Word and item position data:
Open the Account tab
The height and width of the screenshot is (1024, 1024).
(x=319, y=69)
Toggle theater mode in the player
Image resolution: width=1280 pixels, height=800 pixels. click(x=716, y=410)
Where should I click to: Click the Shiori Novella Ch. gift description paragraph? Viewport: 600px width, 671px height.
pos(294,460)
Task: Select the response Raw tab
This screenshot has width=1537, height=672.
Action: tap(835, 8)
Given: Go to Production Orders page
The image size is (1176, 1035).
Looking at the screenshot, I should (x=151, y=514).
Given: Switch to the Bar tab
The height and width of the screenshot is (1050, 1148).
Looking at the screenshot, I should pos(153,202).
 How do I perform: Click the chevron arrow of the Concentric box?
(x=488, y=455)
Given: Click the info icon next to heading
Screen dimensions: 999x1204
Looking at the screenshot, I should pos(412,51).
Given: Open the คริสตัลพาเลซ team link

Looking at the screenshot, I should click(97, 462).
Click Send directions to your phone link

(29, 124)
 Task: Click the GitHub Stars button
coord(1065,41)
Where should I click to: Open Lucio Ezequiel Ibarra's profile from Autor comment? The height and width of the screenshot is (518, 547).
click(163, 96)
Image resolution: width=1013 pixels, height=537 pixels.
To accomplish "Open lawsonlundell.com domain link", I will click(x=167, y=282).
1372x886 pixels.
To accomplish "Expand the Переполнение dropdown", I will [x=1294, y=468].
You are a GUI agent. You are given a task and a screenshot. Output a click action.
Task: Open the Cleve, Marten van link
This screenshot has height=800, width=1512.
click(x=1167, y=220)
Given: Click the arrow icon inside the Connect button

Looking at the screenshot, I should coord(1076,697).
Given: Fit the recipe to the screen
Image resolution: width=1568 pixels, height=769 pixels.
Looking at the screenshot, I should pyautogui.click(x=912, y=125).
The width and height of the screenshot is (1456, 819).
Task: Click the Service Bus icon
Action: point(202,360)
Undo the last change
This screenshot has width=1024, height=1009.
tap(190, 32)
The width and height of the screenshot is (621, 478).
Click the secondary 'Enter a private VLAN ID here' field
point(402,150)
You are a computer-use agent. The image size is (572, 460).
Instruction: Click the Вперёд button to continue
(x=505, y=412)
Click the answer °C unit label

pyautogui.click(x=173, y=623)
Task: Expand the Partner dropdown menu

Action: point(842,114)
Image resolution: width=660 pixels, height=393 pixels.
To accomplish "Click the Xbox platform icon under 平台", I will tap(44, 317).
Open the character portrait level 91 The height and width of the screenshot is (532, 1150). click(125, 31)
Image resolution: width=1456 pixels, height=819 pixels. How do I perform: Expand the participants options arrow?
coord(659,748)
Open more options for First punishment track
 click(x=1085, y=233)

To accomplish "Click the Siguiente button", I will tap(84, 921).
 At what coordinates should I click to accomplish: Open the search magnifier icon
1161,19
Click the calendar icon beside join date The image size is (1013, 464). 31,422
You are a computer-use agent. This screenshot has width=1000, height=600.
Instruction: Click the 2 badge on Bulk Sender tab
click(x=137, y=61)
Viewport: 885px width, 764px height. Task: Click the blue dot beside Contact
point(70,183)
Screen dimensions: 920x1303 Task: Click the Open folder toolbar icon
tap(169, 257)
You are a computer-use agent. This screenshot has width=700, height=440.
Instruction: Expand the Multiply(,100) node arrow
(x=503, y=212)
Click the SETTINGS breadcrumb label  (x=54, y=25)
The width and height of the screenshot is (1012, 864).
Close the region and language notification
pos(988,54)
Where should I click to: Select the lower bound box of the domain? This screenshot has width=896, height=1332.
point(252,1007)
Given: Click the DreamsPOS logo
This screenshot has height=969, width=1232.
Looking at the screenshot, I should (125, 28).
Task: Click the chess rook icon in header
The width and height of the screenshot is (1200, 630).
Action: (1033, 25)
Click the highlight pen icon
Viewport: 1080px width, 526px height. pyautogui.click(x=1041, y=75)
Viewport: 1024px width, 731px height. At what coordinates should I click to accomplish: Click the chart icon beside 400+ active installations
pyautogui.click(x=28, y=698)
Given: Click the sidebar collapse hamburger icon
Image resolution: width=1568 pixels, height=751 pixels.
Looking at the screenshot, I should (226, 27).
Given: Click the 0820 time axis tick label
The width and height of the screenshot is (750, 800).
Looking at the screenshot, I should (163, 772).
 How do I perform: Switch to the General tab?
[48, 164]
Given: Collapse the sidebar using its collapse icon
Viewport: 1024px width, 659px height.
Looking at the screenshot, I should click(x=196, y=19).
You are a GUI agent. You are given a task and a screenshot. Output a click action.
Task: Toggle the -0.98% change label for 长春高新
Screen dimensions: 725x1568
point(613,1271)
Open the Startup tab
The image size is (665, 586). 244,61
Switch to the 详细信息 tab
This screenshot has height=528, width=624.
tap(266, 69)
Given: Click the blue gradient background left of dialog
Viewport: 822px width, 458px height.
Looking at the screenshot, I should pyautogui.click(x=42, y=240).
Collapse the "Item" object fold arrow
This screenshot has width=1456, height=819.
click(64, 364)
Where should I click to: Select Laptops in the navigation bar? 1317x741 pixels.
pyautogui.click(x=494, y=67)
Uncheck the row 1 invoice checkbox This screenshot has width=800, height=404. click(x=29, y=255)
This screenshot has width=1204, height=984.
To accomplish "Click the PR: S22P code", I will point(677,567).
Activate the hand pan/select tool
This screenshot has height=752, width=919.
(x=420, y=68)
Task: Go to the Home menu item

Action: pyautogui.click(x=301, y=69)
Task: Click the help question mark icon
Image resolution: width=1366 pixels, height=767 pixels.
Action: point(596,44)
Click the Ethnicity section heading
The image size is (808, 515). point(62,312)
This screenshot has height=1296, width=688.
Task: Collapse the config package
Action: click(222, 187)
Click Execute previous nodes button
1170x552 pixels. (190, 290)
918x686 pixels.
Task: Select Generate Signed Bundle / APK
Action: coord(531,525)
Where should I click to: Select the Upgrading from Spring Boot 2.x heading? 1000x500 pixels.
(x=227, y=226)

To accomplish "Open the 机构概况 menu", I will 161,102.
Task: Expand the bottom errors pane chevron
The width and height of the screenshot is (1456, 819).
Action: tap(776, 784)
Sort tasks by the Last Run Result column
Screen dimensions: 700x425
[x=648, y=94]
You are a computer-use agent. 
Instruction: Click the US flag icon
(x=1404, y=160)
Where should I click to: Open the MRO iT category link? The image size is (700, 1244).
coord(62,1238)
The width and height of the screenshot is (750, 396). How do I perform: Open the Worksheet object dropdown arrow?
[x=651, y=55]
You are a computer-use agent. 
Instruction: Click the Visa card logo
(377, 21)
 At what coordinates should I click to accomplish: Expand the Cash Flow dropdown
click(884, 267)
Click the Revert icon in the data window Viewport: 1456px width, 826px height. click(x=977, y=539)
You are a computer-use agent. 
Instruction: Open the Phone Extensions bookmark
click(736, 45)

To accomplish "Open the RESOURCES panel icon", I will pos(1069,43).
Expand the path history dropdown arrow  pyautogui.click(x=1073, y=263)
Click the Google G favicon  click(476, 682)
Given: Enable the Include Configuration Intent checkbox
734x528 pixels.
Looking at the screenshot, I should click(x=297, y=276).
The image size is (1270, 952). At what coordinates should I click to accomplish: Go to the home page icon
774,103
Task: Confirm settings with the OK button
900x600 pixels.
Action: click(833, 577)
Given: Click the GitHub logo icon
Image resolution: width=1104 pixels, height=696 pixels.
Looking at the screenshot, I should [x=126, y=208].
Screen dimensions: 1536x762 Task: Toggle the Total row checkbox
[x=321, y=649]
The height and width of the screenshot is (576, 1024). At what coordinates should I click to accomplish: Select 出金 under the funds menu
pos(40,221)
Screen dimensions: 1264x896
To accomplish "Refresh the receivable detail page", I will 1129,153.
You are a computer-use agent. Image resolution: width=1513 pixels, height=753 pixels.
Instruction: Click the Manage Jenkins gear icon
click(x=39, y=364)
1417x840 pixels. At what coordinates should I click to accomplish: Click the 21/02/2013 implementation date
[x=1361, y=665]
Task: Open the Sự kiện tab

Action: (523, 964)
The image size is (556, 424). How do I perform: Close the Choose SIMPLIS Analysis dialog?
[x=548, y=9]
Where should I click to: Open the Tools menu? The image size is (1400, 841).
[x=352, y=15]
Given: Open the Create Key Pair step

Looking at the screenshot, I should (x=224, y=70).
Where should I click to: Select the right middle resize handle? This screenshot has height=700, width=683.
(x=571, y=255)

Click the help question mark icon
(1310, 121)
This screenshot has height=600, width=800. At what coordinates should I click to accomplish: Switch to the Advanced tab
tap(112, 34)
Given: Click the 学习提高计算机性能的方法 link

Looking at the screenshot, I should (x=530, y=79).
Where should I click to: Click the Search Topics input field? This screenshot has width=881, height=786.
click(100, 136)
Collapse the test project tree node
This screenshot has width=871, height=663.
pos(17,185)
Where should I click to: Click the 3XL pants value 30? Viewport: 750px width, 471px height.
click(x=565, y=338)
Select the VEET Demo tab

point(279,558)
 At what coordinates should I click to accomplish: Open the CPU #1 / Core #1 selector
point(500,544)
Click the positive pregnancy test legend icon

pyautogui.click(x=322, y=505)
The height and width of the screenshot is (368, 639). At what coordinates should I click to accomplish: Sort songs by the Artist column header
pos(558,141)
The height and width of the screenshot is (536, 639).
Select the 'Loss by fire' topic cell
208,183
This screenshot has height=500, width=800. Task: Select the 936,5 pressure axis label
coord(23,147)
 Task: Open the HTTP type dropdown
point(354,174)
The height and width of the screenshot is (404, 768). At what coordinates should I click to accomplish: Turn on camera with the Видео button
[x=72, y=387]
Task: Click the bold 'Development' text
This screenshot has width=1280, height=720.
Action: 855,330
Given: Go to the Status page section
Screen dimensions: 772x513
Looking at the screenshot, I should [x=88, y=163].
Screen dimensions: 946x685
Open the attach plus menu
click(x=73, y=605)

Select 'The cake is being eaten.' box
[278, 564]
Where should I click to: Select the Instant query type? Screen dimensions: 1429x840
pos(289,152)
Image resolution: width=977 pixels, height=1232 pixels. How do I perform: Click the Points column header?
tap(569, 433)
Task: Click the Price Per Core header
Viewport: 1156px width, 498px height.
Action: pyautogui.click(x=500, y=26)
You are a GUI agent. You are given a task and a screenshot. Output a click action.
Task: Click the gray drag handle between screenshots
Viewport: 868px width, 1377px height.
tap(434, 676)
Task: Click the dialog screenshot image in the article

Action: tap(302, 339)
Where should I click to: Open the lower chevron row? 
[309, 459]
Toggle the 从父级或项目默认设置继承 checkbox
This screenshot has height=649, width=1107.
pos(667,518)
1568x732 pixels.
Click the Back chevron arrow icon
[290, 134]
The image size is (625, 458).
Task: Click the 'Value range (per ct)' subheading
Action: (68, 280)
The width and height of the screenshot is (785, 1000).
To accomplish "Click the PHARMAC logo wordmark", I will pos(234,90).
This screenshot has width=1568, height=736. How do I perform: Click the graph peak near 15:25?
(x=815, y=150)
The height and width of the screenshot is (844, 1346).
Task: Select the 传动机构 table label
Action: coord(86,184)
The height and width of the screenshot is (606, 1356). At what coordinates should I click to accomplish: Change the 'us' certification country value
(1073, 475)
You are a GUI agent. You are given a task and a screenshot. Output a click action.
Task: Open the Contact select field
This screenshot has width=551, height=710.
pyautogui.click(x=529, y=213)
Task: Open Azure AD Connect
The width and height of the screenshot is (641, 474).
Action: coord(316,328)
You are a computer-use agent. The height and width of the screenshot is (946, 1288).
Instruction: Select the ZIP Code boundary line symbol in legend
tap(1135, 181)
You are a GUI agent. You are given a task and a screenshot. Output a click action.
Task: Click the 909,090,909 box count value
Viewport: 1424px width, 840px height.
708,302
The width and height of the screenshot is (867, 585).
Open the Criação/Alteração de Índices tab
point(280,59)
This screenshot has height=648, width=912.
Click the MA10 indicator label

◆ **Problem to solve**
Return the lines of the material above verbatim, beginning with the line that contains "Screen dimensions: 1536x762" and ending with the line that contains "click(100, 136)", both included.

◆ **The reply**
Screen dimensions: 1536x762 Task: Toggle the Total row checkbox
[x=321, y=649]
The height and width of the screenshot is (576, 1024). At what coordinates should I click to accomplish: Select 出金 under the funds menu
pos(40,221)
Screen dimensions: 1264x896
To accomplish "Refresh the receivable detail page", I will 1129,153.
You are a computer-use agent. Image resolution: width=1513 pixels, height=753 pixels.
Instruction: Click the Manage Jenkins gear icon
click(x=39, y=364)
1417x840 pixels. At what coordinates should I click to accomplish: Click the 21/02/2013 implementation date
[x=1361, y=665]
Task: Open the Sự kiện tab

Action: (523, 964)
The image size is (556, 424). How do I perform: Close the Choose SIMPLIS Analysis dialog?
[x=548, y=9]
Where should I click to: Open the Tools menu? The image size is (1400, 841).
[x=352, y=15]
Given: Open the Create Key Pair step

Looking at the screenshot, I should (x=224, y=70).
Where should I click to: Select the right middle resize handle? This screenshot has height=700, width=683.
(x=571, y=255)

Click the help question mark icon
(1310, 121)
This screenshot has height=600, width=800. At what coordinates should I click to accomplish: Switch to the Advanced tab
tap(112, 34)
Given: Click the 学习提高计算机性能的方法 link

Looking at the screenshot, I should (x=530, y=79).
Where should I click to: Click the Search Topics input field? This screenshot has width=881, height=786.
click(100, 136)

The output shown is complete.